Unexpected behavior when passing multiple parameter sets to RandomizedSearchCV #18057

justmarkham · 2020-08-01T19:23:24Z

Describe the bug

Here is part of the documentation for the param_distributions parameter of RandomizedSearchCV:

If a list of dicts is given, first a dict is sampled uniformly, and then a parameter is sampled using that dict as above.

My interpretation is that if I pass a list of two dictionaries, then at each iteration:

First, one of the two dictionaries will be chosen at random
Then, a set of parameters within that dictionary will be chosen at random

I have found that that is not the case. Instead, I have found that if one of the two dictionaries has many more possible parameter combinations, then the larger dictionary will usually be chosen at each iteration.

Steps/Code to Reproduce

from sklearn.datasets import load_iris
from sklearn.ensemble import RandomForestClassifier
from sklearn.model_selection import RandomizedSearchCV

X, y = load_iris(return_X_y=True)
rf = RandomForestClassifier()

# 30 possible combinations
params1 = {}
params1['n_estimators'] = [10, 20, 30, 40, 50]
params1['min_samples_leaf'] = [1, 2, 3, 4, 5, 6]

# 120 possible combinations
params2 = {}
params2['n_estimators'] = [60, 70, 80]
params2['min_samples_leaf'] = [1, 2, 3, 4, 5, 6, 7, 8, 9, 10]
params2['max_features'] = ['auto', None]
params2['bootstrap'] = [True, False]

params_both = [params1, params2]

rand = RandomizedSearchCV(rf, params_both, cv=5, scoring='accuracy', n_iter=50, random_state=1)
rand.fit(X, y)
print(sorted(rand.cv_results_['param_n_estimators']))

Expected Results

Since n_iter=50, I would expect that params1 and params2 would each be chosen about 25 times.

Actual Results

Here is the actual output of the last line:

[10, 20, 30, 40, 40, 50, 50, 50, 50, 60, 60, 60, 60, 60, 60, 60, 60, 60, 60, 60, 60, 60, 60, 60, 60, 60, 60, 60, 70, 70, 70, 70, 70, 70, 70, 70, 70, 80, 80, 80, 80, 80, 80, 80, 80, 80, 80, 80, 80, 80]

As you can see, params1 (which had values 10 through 50) was chosen only 9 times, and whereas params2 (which had values 60 through 80) was chosen 41 times.

Comments

There seem to be two possibilities:

The current behavior of RandomizedSearchCV is the desired behavior.

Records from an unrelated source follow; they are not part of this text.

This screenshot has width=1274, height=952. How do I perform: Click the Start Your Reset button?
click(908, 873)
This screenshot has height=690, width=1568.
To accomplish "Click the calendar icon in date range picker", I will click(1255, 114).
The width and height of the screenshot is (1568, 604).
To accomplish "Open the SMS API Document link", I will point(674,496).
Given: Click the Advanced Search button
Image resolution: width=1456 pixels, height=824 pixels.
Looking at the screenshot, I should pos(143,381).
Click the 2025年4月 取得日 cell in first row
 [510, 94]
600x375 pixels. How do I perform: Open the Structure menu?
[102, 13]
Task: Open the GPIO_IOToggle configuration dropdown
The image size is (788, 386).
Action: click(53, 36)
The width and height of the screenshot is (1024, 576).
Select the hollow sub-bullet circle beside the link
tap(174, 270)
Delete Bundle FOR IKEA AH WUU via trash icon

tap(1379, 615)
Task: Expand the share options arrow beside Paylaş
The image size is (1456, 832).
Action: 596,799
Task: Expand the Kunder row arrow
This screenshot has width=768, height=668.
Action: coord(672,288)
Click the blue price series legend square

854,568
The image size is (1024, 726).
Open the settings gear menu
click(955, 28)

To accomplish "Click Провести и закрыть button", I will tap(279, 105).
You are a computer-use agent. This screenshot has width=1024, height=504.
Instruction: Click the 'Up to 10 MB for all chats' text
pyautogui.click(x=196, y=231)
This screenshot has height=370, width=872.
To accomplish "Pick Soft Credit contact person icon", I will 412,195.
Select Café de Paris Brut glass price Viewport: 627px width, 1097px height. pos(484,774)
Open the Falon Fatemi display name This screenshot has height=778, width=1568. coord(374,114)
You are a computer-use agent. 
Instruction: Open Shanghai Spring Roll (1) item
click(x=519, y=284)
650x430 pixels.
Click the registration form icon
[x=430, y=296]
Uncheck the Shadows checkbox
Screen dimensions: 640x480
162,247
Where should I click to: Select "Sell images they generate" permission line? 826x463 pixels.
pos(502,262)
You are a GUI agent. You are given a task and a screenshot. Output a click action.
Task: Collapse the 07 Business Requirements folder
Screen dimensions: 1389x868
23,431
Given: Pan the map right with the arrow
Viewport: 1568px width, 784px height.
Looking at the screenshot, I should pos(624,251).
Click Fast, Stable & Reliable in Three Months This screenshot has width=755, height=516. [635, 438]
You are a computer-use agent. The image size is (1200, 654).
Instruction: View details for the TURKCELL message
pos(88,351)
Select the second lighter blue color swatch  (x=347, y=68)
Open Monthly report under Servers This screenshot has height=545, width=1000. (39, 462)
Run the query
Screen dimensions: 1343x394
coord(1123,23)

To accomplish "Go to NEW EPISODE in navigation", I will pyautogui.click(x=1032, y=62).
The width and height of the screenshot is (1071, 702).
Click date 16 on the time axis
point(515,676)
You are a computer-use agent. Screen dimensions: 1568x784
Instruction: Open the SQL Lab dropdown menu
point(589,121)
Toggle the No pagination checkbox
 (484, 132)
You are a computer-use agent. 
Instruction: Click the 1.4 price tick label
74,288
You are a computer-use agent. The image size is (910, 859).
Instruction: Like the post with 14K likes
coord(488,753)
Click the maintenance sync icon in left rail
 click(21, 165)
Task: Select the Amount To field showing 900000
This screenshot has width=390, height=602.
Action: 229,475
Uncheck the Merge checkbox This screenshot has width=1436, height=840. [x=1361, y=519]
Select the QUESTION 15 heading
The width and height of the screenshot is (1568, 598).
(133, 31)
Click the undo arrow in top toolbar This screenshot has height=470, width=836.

In that case, I would propose tweaking the documentation to make this behavior more clear.
The current behavior of RandomizedSearchCV is not the desired behavior. In that case, I would propose fixing the behavior so that it matches the documentation.

I don't have a strong feeling about which behavior is the "optimal" behavior.

This was implemented in #14549 by @amueller, so he may have some insight on this!

Versions

System:
    python: 3.8.2 | packaged by conda-forge | (default, Apr 24 2020, 07:56:27)  [Clang 9.0.1 ]
executable: /Users/kevin/miniconda3/envs/sk23/bin/python
   machine: macOS-10.14.6-x86_64-i386-64bit

Python dependencies:
          pip: 20.1.1
   setuptools: 46.4.0.post20200518
      sklearn: 0.23.1
        numpy: 1.18.4
        scipy: 1.4.1
       Cython: None
       pandas: 1.0.3
   matplotlib: 3.2.1
       joblib: 0.15.1
threadpoolctl: 2.0.0

Built with OpenMP: True

The text was updated successfully, but these errors were encountered:

jnothman · 2020-08-01T23:52:10Z

I can confirm that the effect seems consistent across random_state. Strange.

thomasjpfan · 2020-08-02T00:20:59Z

When the grid is made of all lists it goes down a different path, which flattens the grid:

scikit-learn/sklearn/model_selection/_search.py

Lines 269 to 274 in 6a29e2c

    
           all_lists = all( 
        
               all(not hasattr(v, "rvs") for v in dist.values()) 
        
               for dist in self.param_distributions) 
        
           rng = check_random_state(self.random_state) 
        
           if all_lists:

When replacing one of the ranges with a scipy distribution it works as expected:

from sklearn.datasets import load_iris
from sklearn.ensemble import RandomForestClassifier
from sklearn.model_selection import RandomizedSearchCV
import scipy

X, y = load_iris(return_X_y=True)
rf = RandomForestClassifier()

# 30 possible combinations
params1 = {}
params1['n_estimators'] = [10, 20, 30, 40, 50]
params1['min_samples_leaf'] = [1, 2, 3, 4, 5, 6]

# 120 possible combinations
params2 = {}
params2['n_estimators'] = [60, 70, 80]
params2['min_samples_leaf'] = scipy.stats.uniform(loc=0.25, scale=0.2)
params2['max_features'] = ['auto', None]
params2['bootstrap'] = [True, False]

params_both = [params1, params2]

rand = RandomizedSearchCV(rf, params_both, cv=2, scoring='accuracy', n_iter=50, random_state=1)
rand.fit(X, y)
print(sorted(rand.cv_results_['param_n_estimators']))

and outputs:

# [10, 10, 10, 10, 10, 10, 10, 20, 20, 20, 20, 20, 20, 30, 30, 30, 30, 40, 50, 50, 50, 50, 50, 50, 50, 60, 60, 60, 60, 60, 60, 60, 60, 70, 70, 70, 70, 70, 70, 70, 70, 70, 70, 70, 70, 80, 80, 80, 80, 80]

Fixing this means we are changing behavior. Should we consider this a bug?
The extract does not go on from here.